Hi Designers,
We would like to extract just the portion in bold from the below string.
1) The portion below sometimes does not have the '-XX' indicator (Ie it is 12 characters)
2) The portion below is not always at the beginning of the string
We found some RegEx links, but are fairly new and not exactly sure how to apply what we've found to our specific case, below is a close example of our situation.
https://community.alteryx.com/t5/Alteryx-Designer-Discussions/REGex-Replace/td-p/395971
Example: G90000607960-14 GSK Helena Auguston 3 and 4 Sep 2019
Any ideas?
Solved! Go to Solution.
Hi @pmeloche
Will you always be extracting everything before the first space? If yes, I recommend a Text to Columns tool. Set the delimiter to a space (\s), and separate into 2 columns. The first will have the information you want.
Let me know if that helps!
Cheers,
Esther
Hi @pmeloche,
If what @estherb47 is suggesting doesn't work with your data, try the following expression in a RegEx parse: .*?(\w\d{11}\-*\d*)

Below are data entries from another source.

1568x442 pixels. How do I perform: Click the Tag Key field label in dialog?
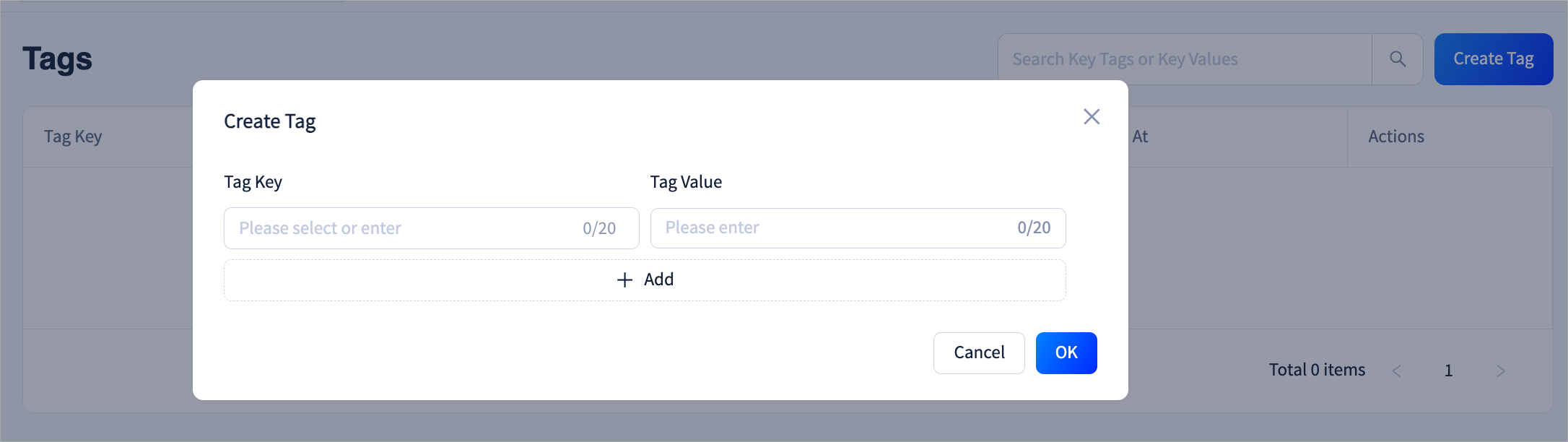(253, 182)
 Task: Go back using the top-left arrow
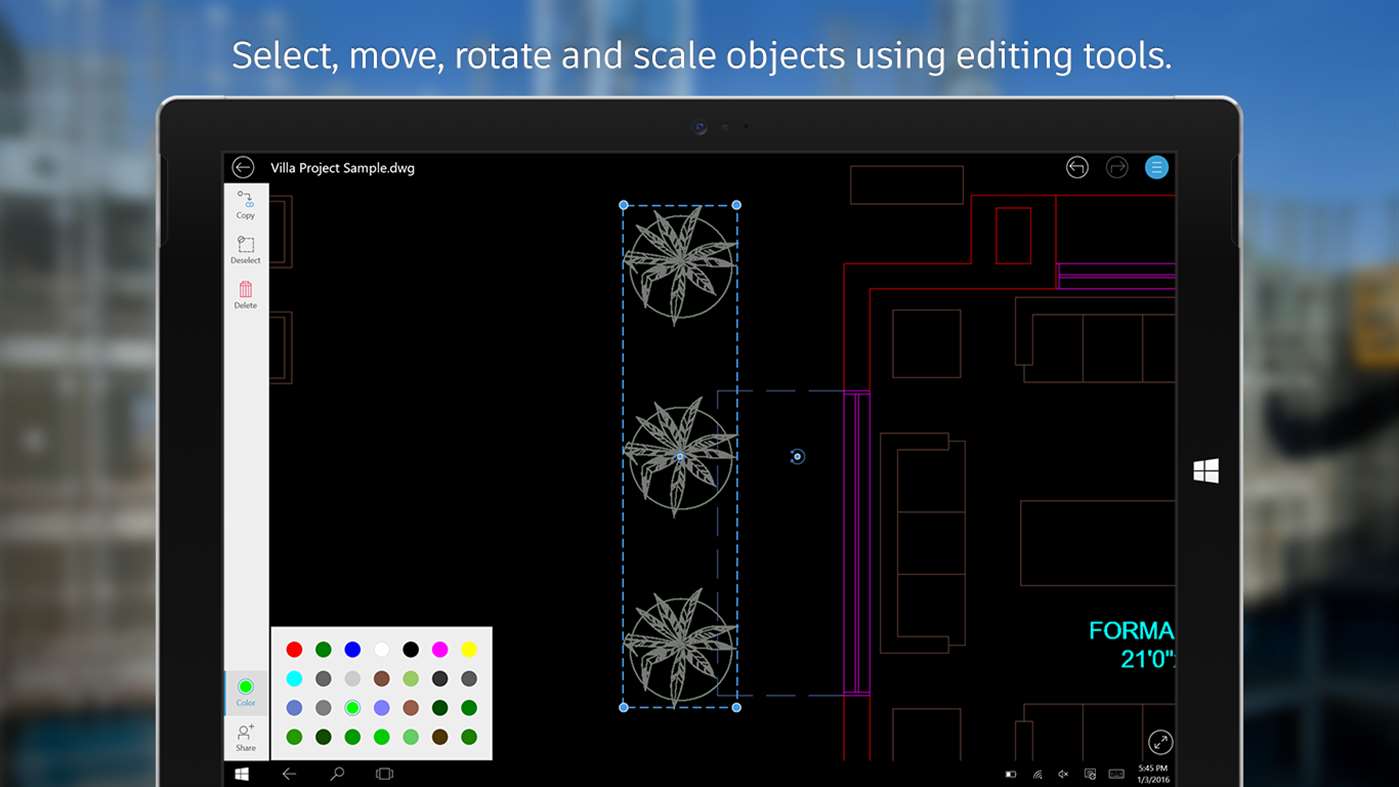click(243, 167)
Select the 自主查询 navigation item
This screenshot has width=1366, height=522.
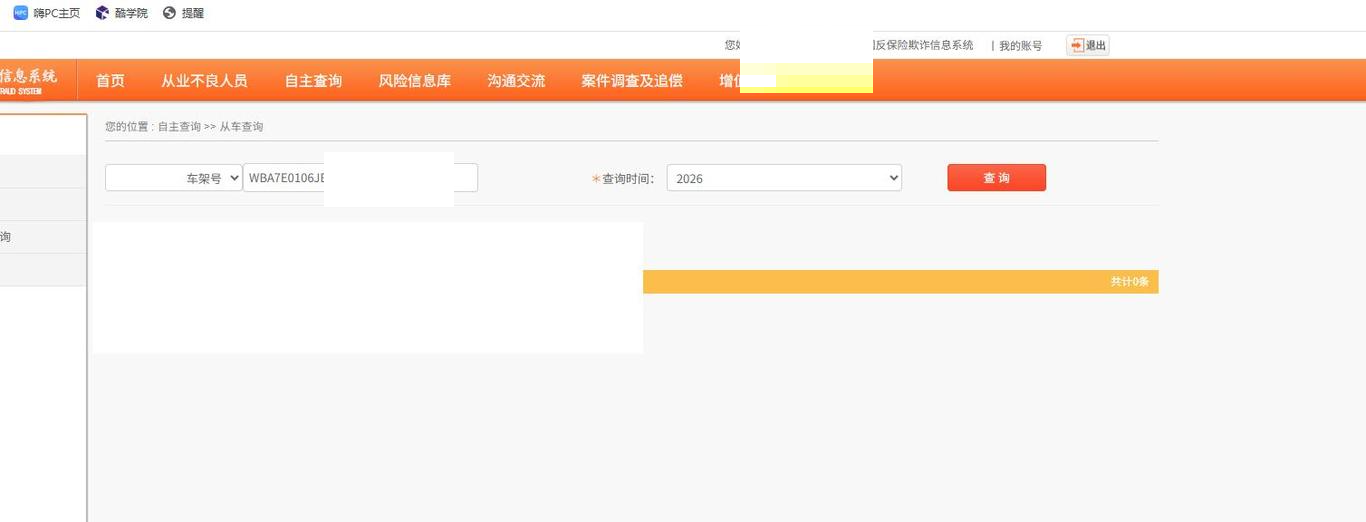click(313, 81)
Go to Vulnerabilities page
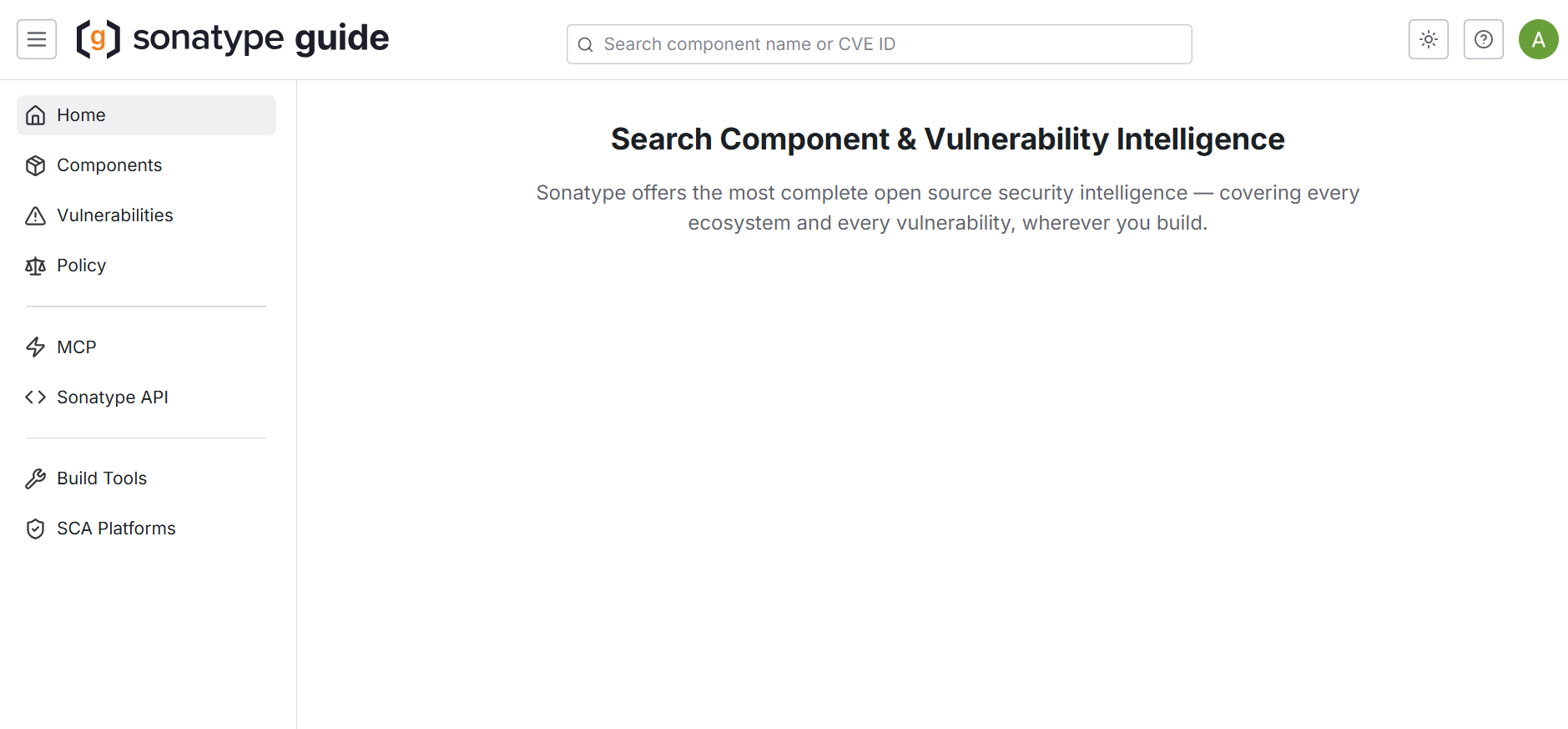 pyautogui.click(x=115, y=215)
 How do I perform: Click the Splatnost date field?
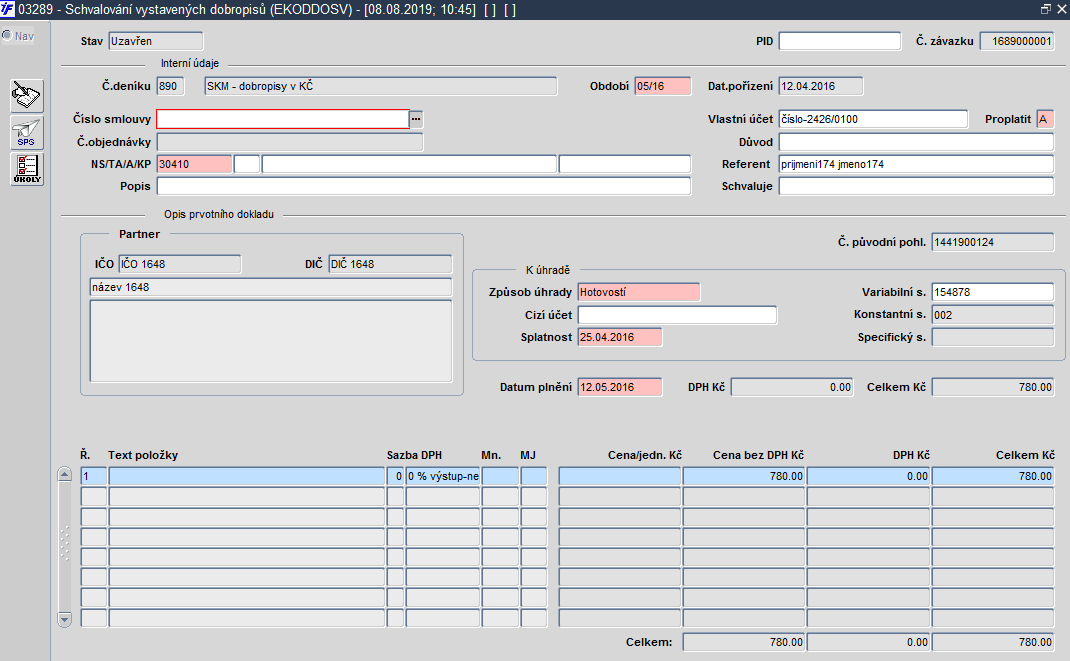pyautogui.click(x=620, y=337)
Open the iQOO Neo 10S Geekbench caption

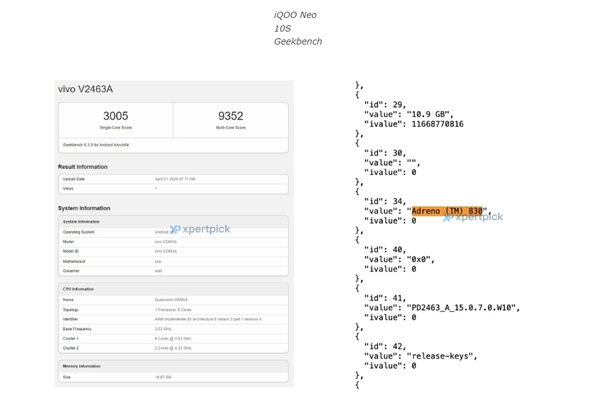[x=298, y=28]
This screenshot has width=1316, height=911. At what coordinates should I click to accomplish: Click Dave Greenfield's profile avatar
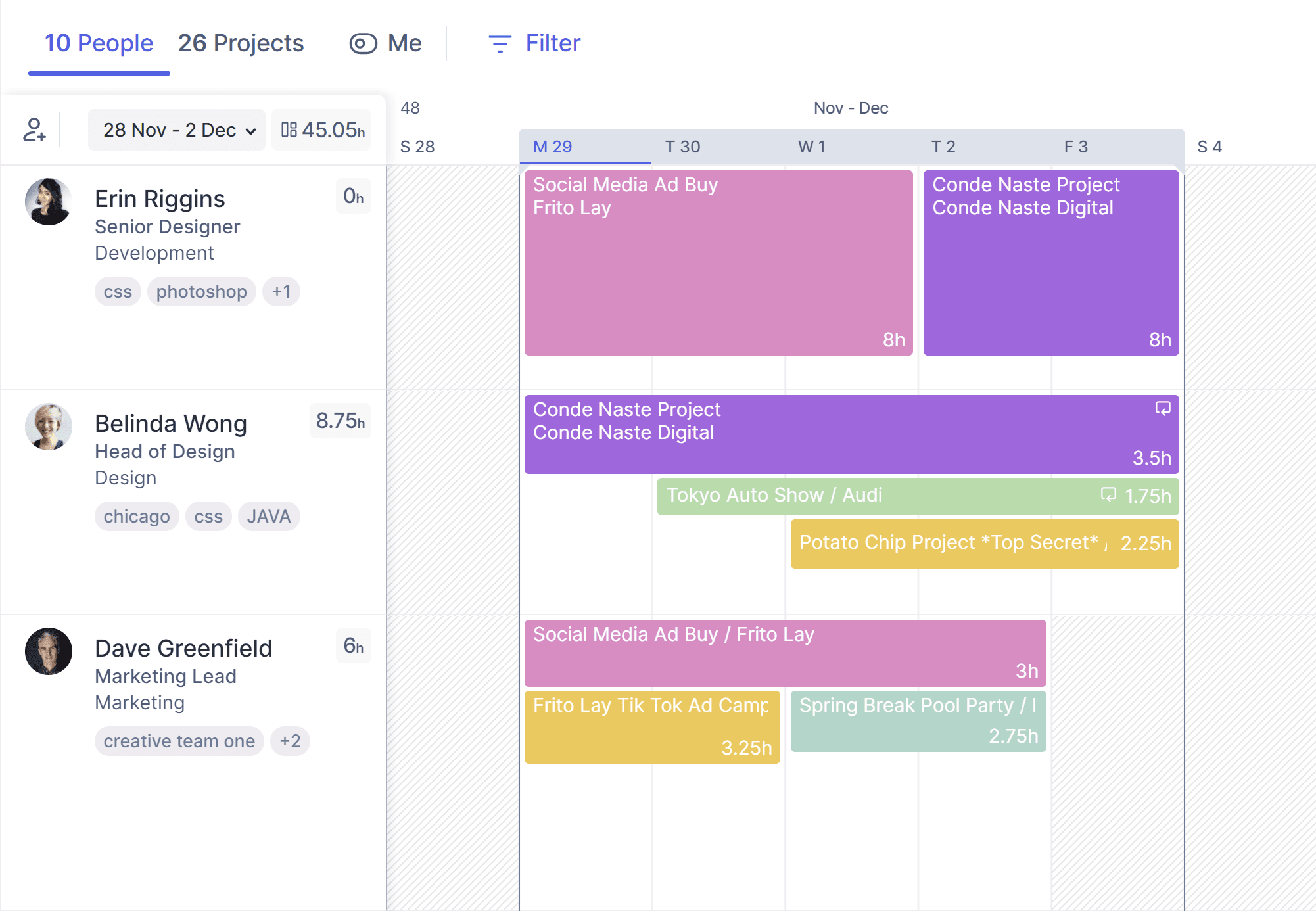[x=49, y=651]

This will work if you substring is always a letter followed by 11 digits with the optional dash and two digits. This would require modification if your substring is of variable length or format.
Had a thought on the RegEx approach. We can (also) make the -XX optional using this expression in a RegEx Tool set to Parse:
(\u\d{11}(?:-\d{2})?)
Brief explanation:
( # Begin capture group
\u # Match one upper case character
\d{11} # Match 11 digits
(?: # Begin nested non-capture group
- # Match the -
\d{2} # Match two digits
) # End nested non-capture group
? # Make nested non-capture group optional (catch it if you can!)
) # End capture group.
Example with tests is attached.
THIS IS EXACTLY WHAT WE NEEDED!!! Fantastic work! Yes i'm yelling because this is super exciting!
Thank you SO MUCH!